▶ **ASSIGNMENT**
Output each line exactly as written, from the first line of the records to the line bearing "You are a GUI", inclusive, while leaving every picture out.

▶ **Excerpts from a dataset**
-------------------------

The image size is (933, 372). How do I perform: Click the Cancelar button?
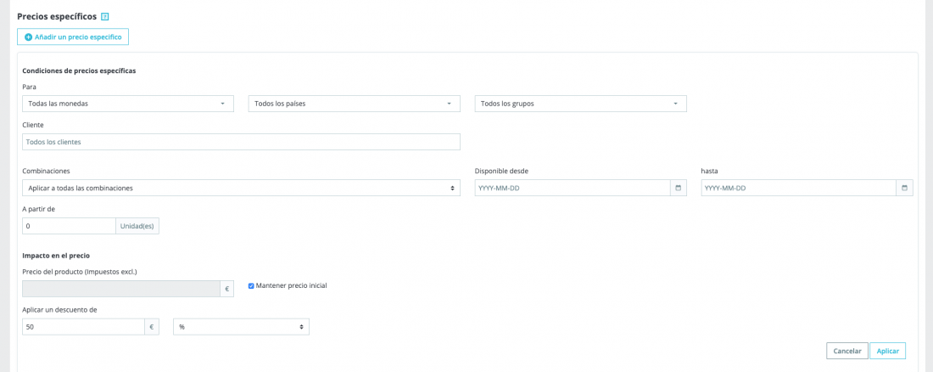pos(847,351)
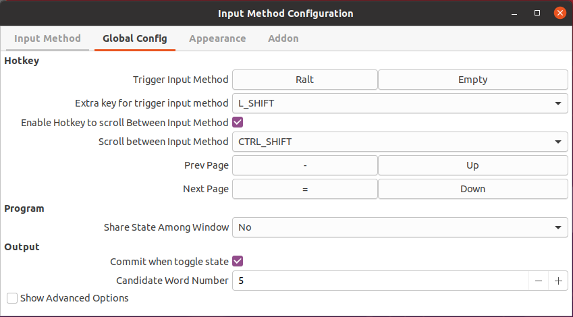Change the Next Page Down key button

pyautogui.click(x=473, y=189)
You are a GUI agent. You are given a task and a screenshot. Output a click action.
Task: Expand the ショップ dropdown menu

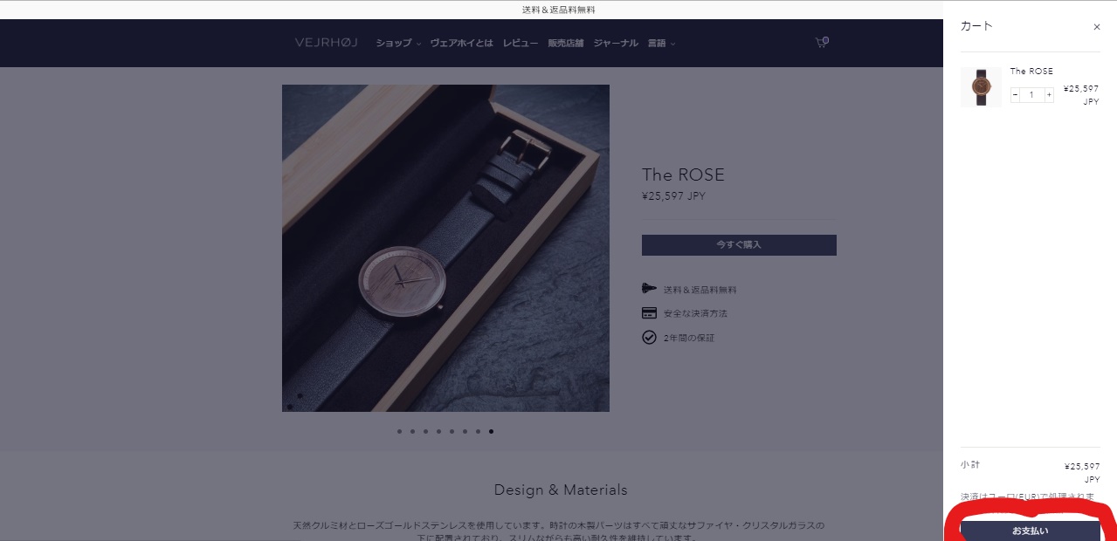pos(398,44)
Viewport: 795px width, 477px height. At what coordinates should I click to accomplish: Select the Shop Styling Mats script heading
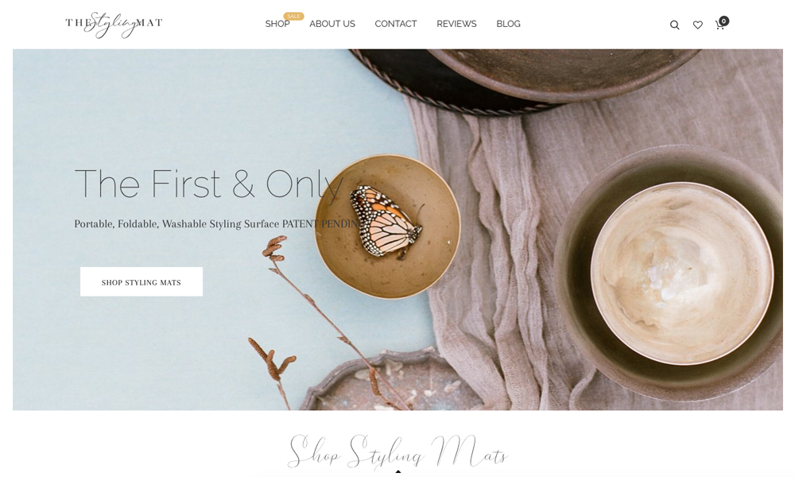click(x=398, y=450)
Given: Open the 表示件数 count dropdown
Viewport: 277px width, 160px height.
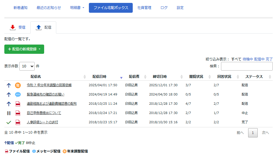Looking at the screenshot, I should (x=27, y=66).
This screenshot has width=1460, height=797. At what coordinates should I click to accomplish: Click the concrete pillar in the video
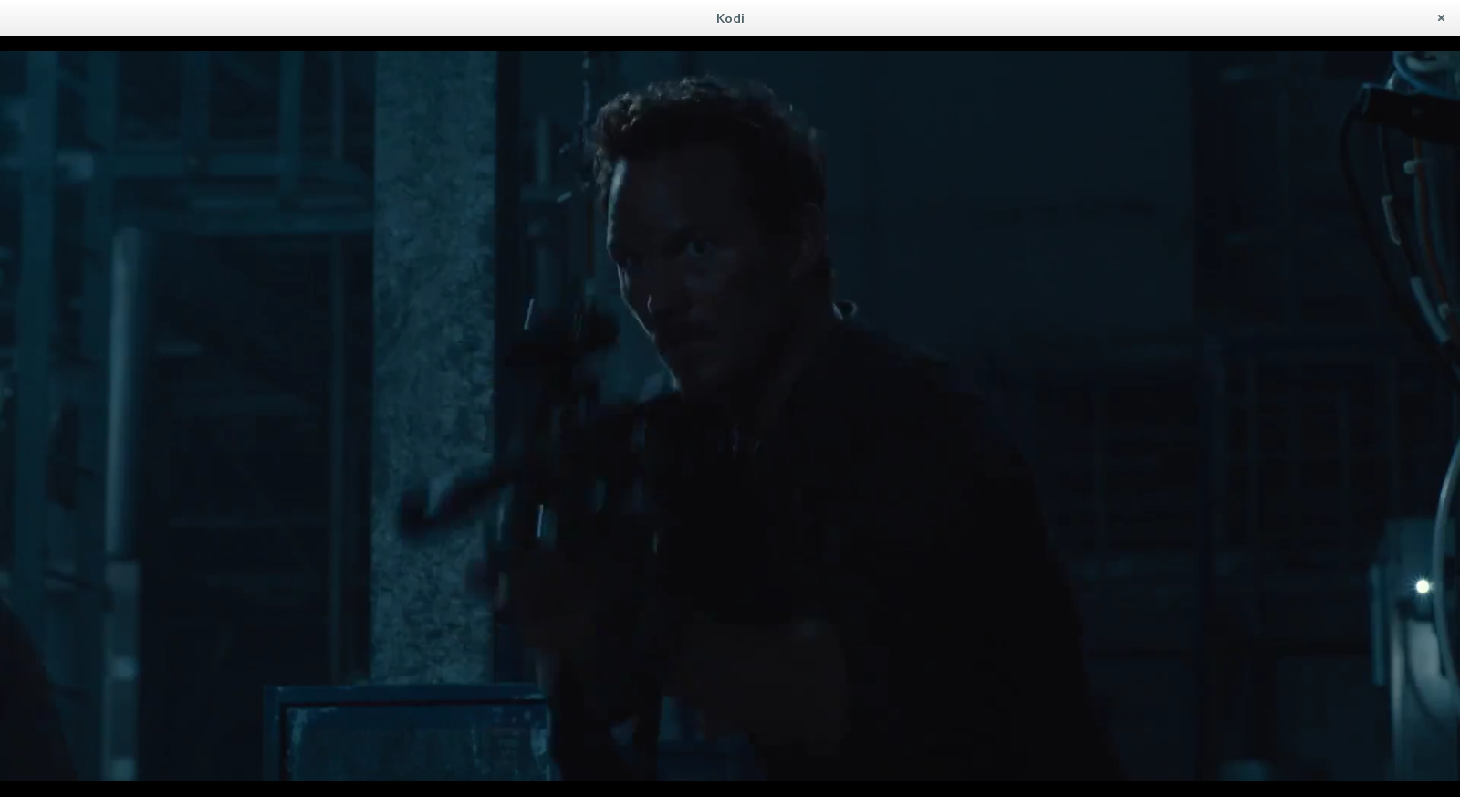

-------------------------

▶ **SOLUTION**
The image size is (933, 372). How do I perform: Click the Cancelar button?
pos(847,351)
Change the Next Page Down key button

pyautogui.click(x=473, y=189)
You are a GUI agent. You are given a task and a screenshot. Output a click action.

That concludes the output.